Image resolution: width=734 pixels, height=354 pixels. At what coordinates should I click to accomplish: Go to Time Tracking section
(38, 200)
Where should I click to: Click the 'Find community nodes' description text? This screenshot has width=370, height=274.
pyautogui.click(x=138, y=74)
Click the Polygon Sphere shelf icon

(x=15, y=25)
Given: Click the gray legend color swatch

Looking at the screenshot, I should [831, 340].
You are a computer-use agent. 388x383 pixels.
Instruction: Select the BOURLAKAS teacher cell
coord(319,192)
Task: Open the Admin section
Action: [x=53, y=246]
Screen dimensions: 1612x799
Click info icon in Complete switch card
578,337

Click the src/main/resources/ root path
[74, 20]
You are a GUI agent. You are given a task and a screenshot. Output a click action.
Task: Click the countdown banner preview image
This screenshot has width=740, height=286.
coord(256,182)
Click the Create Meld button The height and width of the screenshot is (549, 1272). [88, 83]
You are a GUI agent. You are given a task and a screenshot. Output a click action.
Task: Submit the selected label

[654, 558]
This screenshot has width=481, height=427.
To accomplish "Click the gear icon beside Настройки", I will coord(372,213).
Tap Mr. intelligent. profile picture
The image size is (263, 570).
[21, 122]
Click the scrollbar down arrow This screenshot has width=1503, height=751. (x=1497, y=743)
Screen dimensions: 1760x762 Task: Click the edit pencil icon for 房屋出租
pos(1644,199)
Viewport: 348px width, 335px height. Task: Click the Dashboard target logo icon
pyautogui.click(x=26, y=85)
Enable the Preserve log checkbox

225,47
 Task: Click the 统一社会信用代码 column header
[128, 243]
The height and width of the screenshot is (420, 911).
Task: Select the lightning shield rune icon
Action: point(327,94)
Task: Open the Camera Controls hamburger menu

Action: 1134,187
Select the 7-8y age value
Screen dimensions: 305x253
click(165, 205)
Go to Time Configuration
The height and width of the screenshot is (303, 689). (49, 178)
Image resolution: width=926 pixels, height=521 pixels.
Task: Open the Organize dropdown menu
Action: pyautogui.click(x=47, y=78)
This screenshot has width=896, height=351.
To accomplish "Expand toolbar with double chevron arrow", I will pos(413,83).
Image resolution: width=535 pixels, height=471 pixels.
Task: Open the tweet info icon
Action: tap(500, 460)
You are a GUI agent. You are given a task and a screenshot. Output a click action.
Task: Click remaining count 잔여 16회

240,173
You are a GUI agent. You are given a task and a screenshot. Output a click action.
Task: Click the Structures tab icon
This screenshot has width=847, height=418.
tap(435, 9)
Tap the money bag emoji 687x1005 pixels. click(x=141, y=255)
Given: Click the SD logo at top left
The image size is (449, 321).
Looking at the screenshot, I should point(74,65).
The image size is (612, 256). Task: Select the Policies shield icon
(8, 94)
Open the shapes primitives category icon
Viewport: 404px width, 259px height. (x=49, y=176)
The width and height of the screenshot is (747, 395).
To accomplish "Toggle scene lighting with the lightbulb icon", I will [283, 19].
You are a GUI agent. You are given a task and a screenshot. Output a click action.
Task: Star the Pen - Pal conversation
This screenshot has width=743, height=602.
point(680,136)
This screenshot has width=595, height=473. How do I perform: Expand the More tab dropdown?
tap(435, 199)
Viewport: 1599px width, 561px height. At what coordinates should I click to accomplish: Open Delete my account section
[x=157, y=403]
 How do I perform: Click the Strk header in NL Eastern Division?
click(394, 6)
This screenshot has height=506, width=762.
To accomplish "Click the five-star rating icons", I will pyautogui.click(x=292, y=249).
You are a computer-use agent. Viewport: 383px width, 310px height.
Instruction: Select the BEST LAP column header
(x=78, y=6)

■ ■ ■

## GOAL OF THE EXERCISE
Each record above should be given again exactly as it appears.

## SOLUTION FOR THIS TASK
Image resolution: width=734 pixels, height=354 pixels. At what coordinates should I click to accomplish: Go to Time Tracking section
(38, 200)
Where should I click to: Click the 'Find community nodes' description text? This screenshot has width=370, height=274.
pyautogui.click(x=138, y=74)
Click the Polygon Sphere shelf icon

(x=15, y=25)
Given: Click the gray legend color swatch

Looking at the screenshot, I should [831, 340].
You are a computer-use agent. 388x383 pixels.
Instruction: Select the BOURLAKAS teacher cell
coord(319,192)
Task: Open the Admin section
Action: [x=53, y=246]
Screen dimensions: 1612x799
Click info icon in Complete switch card
578,337

Click the src/main/resources/ root path
[74, 20]
You are a GUI agent. You are given a task and a screenshot. Output a click action.
Task: Click the countdown banner preview image
This screenshot has width=740, height=286.
coord(256,182)
Click the Create Meld button The height and width of the screenshot is (549, 1272). [88, 83]
You are a GUI agent. You are given a task and a screenshot. Output a click action.
Task: Submit the selected label

[654, 558]
This screenshot has width=481, height=427.
To accomplish "Click the gear icon beside Настройки", I will coord(372,213).
Tap Mr. intelligent. profile picture
The image size is (263, 570).
[21, 122]
Click the scrollbar down arrow This screenshot has width=1503, height=751. (x=1497, y=743)
Screen dimensions: 1760x762 Task: Click the edit pencil icon for 房屋出租
pos(1644,199)
Viewport: 348px width, 335px height. Task: Click the Dashboard target logo icon
pyautogui.click(x=26, y=85)
Enable the Preserve log checkbox

225,47
 Task: Click the 统一社会信用代码 column header
[128, 243]
The height and width of the screenshot is (420, 911).
Task: Select the lightning shield rune icon
Action: point(327,94)
Task: Open the Camera Controls hamburger menu

Action: 1134,187
Select the 7-8y age value
Screen dimensions: 305x253
click(165, 205)
Go to Time Configuration
The height and width of the screenshot is (303, 689). (49, 178)
Image resolution: width=926 pixels, height=521 pixels.
Task: Open the Organize dropdown menu
Action: pyautogui.click(x=47, y=78)
This screenshot has width=896, height=351.
To accomplish "Expand toolbar with double chevron arrow", I will pos(413,83).
Image resolution: width=535 pixels, height=471 pixels.
Task: Open the tweet info icon
Action: tap(500, 460)
You are a GUI agent. You are given a task and a screenshot. Output a click action.
Task: Click remaining count 잔여 16회

240,173
You are a GUI agent. You are given a task and a screenshot. Output a click action.
Task: Click the Structures tab icon
This screenshot has width=847, height=418.
tap(435, 9)
Tap the money bag emoji 687x1005 pixels. click(x=141, y=255)
Given: Click the SD logo at top left
The image size is (449, 321).
Looking at the screenshot, I should point(74,65).
The image size is (612, 256). Task: Select the Policies shield icon
(8, 94)
Open the shapes primitives category icon
Viewport: 404px width, 259px height. (x=49, y=176)
The width and height of the screenshot is (747, 395).
To accomplish "Toggle scene lighting with the lightbulb icon", I will [283, 19].
You are a GUI agent. You are given a task and a screenshot. Output a click action.
Task: Star the Pen - Pal conversation
This screenshot has width=743, height=602.
point(680,136)
This screenshot has width=595, height=473. How do I perform: Expand the More tab dropdown?
tap(435, 199)
Viewport: 1599px width, 561px height. At what coordinates should I click to accomplish: Open Delete my account section
[x=157, y=403]
 How do I perform: Click the Strk header in NL Eastern Division?
click(394, 6)
This screenshot has height=506, width=762.
To accomplish "Click the five-star rating icons", I will pyautogui.click(x=292, y=249).
You are a computer-use agent. Viewport: 383px width, 310px height.
Instruction: Select the BEST LAP column header
(x=78, y=6)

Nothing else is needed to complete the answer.